Cattlemen's Day, 2002; Kansas Agricultural Experiment Station contribution; no. 02-318-S; Report of progress (Kansas State University. Agricultural Experiment Station and Cooperative Extension Service); 890; Beef; Receiving cattle; Dietary lipid


Two 35-day receiving experiments were conducted using 668 highly stressed crossbred beef heifers to evaluate differences in growth performance, morbidity, and mortality when fed diets containing differing sources of dietary lipid. Heifers received diets containing beef tallow, tallow enriched with a microalgae product containing a high proportion of docosahexaenoic acid (an omega-3 fatty acid), full-fat soybeans, or ground flaxseed. All diets contained approximately 60% concentrate and 40% roughage (alfalfa hay).

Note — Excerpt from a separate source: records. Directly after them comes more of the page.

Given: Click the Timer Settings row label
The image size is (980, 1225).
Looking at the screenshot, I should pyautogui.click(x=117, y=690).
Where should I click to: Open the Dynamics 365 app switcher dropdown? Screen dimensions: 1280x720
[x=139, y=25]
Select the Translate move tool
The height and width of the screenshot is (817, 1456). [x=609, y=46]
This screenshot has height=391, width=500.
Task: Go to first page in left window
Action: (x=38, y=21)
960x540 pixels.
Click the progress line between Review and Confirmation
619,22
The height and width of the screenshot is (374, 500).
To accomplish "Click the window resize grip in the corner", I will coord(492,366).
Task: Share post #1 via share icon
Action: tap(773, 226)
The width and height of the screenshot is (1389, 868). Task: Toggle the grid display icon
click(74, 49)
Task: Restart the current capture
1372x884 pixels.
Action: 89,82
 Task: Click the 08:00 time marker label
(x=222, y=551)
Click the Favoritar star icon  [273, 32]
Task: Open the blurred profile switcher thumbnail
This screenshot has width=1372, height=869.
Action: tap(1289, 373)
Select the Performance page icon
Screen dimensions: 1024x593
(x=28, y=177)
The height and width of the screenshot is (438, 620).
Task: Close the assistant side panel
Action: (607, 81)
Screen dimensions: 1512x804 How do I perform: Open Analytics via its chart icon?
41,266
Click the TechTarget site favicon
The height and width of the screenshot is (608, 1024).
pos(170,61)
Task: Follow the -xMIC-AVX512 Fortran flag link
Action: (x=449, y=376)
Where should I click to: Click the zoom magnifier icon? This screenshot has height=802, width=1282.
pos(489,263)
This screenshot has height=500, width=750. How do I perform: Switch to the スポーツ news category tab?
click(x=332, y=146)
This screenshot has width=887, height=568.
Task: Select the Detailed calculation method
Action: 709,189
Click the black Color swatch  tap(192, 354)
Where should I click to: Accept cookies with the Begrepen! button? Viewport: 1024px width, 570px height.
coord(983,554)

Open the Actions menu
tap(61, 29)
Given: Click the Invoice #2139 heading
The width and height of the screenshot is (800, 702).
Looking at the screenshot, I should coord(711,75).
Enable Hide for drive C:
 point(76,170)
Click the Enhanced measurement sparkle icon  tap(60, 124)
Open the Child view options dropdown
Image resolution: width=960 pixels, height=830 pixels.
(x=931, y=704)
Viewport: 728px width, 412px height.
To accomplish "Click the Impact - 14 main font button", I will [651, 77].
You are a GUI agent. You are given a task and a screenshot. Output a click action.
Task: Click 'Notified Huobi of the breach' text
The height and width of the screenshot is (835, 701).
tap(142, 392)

Feed intake, daily gain, and feed efficiency were poorer (P<0.05) for cattle fed full-fat soybeans than for those fed the other treatments. Feed intake tended to be reduced when micro-algae was top-dressed to the diet, but gain was not negatively impacted. In Trial 2, feed efficiency was improved by the micro-algae. No notable differences among treatments were evident in the percentage of cattle treated for bovine respiratory disease, but cattle fed flaxseed tended to respond better to therapeutic treatments, requiring fewer retreatments.